Having suffered great losses, with possibly half their fleet destroyed, the Persians were forced into retreat. Disheartened by his crushing defeat, and fearing that he might be trapped in Europe, Xerxes decided to withdraw the greater part of his army from Greece, leaving behind elite infantry and cavalry units under general Mardonius, in an effort to complete the conquest. Mardonius would indeed make a new advance after the winter, in 479 BC, but the allied Greek forces would eventually destroy the remaining Persian troops and ships at the Battle of Plataea and the near-simultaneous Battle of Mycale, thus definitely ending the last Persian invasion of Greece.

Historical significance and cultural impact

The two battles are -together with the Battle of Marathon- the most memorable events of the Greco-Persian Wars, although each has a different legacy. Thermopylae is remembered as a great example of tactical use of terrain to the advantage of an outnumbered force; above all, however, it stands as a symbol of defiance against overwhelming odds, self-sacrifice and loyalty to one’s homeland.

The Spartans’ commitment to duty even in the face of certain death has inspired many writers and poets, from the ancient Simonides (556–468 BC), who is thought to have written the famous epigram

Tell them in Lacedaimon, passer-by
That here, obedient to their word, we lie,

(Translated by F L Lucas)

to Lord Byron and Emily Dickinson.

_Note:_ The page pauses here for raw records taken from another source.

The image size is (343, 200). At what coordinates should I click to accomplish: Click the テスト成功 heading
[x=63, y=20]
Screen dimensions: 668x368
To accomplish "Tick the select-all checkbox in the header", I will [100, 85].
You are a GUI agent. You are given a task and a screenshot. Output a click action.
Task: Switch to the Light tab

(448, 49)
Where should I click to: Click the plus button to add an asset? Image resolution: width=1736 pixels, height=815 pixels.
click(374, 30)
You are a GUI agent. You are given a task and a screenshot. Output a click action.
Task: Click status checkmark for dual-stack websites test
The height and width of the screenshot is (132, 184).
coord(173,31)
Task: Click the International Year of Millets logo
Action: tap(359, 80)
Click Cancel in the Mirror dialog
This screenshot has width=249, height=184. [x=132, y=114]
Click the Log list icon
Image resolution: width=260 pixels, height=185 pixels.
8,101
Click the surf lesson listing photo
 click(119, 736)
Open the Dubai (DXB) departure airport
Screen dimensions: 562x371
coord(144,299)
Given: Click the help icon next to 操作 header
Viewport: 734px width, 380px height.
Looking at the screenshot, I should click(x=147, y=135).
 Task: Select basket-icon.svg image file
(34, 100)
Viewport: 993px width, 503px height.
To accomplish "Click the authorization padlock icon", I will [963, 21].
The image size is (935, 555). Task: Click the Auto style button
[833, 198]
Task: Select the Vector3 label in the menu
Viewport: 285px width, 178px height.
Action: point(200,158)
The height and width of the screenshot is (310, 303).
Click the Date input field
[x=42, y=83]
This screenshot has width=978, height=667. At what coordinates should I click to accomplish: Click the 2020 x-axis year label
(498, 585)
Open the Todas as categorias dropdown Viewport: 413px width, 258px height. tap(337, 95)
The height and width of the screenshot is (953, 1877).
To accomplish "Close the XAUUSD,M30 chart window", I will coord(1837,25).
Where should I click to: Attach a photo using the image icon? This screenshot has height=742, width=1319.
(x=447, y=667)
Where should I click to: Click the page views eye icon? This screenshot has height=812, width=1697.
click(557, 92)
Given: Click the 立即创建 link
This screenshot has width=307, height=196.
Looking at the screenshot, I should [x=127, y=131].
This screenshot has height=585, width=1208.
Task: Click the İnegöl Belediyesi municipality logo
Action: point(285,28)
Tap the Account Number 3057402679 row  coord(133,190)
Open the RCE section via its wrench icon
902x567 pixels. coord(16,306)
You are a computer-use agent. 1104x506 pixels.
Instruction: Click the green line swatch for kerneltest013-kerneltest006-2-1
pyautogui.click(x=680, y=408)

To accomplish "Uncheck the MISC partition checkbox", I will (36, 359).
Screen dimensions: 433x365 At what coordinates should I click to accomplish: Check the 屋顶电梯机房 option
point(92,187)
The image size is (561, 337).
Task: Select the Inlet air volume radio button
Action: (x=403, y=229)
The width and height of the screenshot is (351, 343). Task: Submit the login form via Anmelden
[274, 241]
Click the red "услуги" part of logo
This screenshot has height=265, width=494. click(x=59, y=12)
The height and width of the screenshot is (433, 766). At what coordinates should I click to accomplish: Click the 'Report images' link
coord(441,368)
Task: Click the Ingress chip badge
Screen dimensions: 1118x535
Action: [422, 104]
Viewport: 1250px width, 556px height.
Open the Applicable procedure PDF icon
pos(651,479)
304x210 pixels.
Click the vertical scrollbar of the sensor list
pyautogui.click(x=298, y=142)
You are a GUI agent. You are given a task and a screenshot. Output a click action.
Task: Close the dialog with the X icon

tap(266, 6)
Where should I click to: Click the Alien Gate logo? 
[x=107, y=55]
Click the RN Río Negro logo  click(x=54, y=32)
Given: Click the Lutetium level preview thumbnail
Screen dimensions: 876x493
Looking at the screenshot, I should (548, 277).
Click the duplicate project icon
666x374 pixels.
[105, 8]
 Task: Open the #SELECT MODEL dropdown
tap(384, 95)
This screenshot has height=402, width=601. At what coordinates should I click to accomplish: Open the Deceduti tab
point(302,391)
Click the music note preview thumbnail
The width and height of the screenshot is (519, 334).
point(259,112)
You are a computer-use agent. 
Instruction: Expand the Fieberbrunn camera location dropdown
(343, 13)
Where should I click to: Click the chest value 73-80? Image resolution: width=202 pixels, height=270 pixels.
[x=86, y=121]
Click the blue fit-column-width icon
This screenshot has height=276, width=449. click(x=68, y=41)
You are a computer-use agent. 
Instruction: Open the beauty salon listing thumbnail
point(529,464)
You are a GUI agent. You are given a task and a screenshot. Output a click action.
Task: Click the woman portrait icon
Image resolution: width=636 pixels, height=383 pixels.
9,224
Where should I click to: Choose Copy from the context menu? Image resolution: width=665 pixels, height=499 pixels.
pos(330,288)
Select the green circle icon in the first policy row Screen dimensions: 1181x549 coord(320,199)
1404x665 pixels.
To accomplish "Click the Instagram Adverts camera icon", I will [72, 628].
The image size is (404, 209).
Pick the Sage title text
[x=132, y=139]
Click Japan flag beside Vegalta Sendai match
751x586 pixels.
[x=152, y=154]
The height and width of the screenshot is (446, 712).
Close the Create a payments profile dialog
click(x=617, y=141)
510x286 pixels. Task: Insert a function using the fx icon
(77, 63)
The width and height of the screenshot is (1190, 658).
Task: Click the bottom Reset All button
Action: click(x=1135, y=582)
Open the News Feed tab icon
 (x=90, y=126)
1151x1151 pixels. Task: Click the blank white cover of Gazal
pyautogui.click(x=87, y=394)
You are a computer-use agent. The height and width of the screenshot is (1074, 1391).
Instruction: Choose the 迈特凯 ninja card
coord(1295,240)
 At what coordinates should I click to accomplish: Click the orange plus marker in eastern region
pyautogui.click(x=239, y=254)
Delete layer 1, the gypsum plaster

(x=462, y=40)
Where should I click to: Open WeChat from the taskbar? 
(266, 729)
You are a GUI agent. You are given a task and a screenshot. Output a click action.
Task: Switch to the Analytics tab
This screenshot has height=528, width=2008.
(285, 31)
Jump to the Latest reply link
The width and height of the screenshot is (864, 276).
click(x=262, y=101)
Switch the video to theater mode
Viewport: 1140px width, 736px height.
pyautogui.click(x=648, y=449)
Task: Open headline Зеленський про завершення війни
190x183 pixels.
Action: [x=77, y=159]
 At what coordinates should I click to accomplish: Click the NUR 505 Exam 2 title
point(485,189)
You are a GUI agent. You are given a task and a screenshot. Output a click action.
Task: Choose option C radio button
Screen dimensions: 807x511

Thermopylae is even referenced in Colombia’s National Anthem, while one of Greece’s most influential poets, C. P. Cavafy (1.863–1.933) penned the poem “Thermopylae”, starting with the lines

Honor to those who in the life they lead
define and guard a Thermopylae.
Never betraying what is right (…)

(Translated by E. Keeley & P. Sherrard)

The battle has also been the subject of historical novels, such as Steven Pressfield’s Gates of Fire and V. M. Manfredi’s The Spartan, and films, such as The 300 Spartans (1962) and 300 (2006), the latter having been inspired by Frank Miller’s graphic novel of the same name.

Unlike Thermopylae’s honourable defeat, the Battle of Salamis marked a glorious victory that served as a turning point for the outcome of the war. It is therefore singled out by many historians as one of the most significant battles in history, since it arguably set the course for the evolution of Classical Athens, but also the liberation of Macedon and the subsequent rise and expansion of the Hellenistic world. According to this view, Persian domination of Greece at that time would bear an impact on the whole trajectory of Western Civilisation.

Although not many artists have been inspired by the Battle of Salamis -compared to Thermopylae – it provided the subject for the oldest surviving tragedy, The Persians, where Aeschylus – himself a veteran of the Greco-Persian Wars, who had fought at the Battle of Marathon- imagines Queen Mother Atossa, in Susa, receiving the news of her son’s crushing defeat. The queen laments the great loss, while her husband’s phantom blames Xerxes’ fate on his hubris.